▶ [Exercise]: Search the material for the string "computer" and copy each line where it occurs.

▶ [Records supplied]:
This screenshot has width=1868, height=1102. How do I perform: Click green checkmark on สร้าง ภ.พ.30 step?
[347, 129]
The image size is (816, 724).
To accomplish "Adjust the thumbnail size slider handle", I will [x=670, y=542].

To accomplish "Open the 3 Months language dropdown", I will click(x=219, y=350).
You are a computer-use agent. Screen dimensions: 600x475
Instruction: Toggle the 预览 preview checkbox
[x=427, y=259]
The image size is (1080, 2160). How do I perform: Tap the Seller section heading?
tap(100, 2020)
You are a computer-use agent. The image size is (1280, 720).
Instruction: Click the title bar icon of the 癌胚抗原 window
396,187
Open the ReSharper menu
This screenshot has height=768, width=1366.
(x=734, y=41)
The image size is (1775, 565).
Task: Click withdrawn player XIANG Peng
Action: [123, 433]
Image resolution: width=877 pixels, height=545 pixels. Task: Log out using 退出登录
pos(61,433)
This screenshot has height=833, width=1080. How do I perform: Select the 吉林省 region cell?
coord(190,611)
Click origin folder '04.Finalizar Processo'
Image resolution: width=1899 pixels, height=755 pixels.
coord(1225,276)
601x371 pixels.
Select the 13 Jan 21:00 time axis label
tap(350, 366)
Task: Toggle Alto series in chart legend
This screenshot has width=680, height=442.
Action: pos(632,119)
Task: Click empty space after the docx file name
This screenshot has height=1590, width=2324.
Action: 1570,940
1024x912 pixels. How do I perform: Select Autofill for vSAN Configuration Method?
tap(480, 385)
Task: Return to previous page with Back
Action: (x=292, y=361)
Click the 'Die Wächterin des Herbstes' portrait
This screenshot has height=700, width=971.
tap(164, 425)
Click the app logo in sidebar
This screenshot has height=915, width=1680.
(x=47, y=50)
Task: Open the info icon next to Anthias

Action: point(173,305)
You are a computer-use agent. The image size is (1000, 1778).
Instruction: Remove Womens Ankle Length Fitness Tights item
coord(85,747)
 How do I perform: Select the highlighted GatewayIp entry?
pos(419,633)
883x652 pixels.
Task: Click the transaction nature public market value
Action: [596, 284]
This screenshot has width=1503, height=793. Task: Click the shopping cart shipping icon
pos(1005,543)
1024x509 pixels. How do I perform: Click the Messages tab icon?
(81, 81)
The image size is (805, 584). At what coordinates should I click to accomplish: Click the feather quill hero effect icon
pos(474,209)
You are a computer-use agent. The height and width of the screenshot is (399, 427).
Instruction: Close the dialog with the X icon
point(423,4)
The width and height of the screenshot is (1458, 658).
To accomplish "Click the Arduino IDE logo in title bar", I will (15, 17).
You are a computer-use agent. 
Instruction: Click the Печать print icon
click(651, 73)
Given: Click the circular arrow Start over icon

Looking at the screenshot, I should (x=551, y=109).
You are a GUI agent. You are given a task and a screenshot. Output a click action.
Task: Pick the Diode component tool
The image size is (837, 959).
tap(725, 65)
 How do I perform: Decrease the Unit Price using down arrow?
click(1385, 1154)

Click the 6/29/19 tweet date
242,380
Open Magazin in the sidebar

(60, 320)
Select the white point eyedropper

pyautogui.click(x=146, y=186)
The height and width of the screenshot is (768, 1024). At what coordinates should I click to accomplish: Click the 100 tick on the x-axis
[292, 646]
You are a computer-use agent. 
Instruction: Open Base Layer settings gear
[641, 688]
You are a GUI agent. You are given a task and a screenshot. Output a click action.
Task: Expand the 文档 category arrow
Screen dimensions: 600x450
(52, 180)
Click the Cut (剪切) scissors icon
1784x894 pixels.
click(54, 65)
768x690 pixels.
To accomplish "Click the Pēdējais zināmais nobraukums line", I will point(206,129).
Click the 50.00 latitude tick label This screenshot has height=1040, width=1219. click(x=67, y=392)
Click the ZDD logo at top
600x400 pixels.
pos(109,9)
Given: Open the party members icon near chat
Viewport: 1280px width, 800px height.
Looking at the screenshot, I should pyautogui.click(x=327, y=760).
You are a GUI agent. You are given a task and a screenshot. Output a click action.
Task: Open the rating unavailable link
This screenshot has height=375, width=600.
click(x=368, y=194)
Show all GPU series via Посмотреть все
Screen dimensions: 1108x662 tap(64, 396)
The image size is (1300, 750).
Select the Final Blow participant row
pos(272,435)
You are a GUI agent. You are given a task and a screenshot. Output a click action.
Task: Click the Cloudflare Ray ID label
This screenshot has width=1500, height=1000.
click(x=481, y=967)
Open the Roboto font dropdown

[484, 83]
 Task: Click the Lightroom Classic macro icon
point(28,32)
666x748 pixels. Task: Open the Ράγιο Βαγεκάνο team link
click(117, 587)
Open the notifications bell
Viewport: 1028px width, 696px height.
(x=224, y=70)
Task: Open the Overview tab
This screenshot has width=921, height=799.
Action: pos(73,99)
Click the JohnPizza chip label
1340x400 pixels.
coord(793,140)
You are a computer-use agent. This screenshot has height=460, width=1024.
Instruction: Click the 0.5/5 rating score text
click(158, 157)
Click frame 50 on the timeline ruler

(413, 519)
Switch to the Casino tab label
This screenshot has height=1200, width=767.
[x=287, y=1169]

▶ [Result for this task]:
You are a computer-use agent. Screen dimensions: 600x475
You are a computer-use agent. The image size is (1280, 720).
You are a computer-use agent. The image size is (1000, 1778).
You are a computer-use agent. The height and width of the screenshot is (399, 427).
You are a computer-use agent. 
You are a computer-use agent. 
You are a computer-use agent. This screenshot has height=460, width=1024.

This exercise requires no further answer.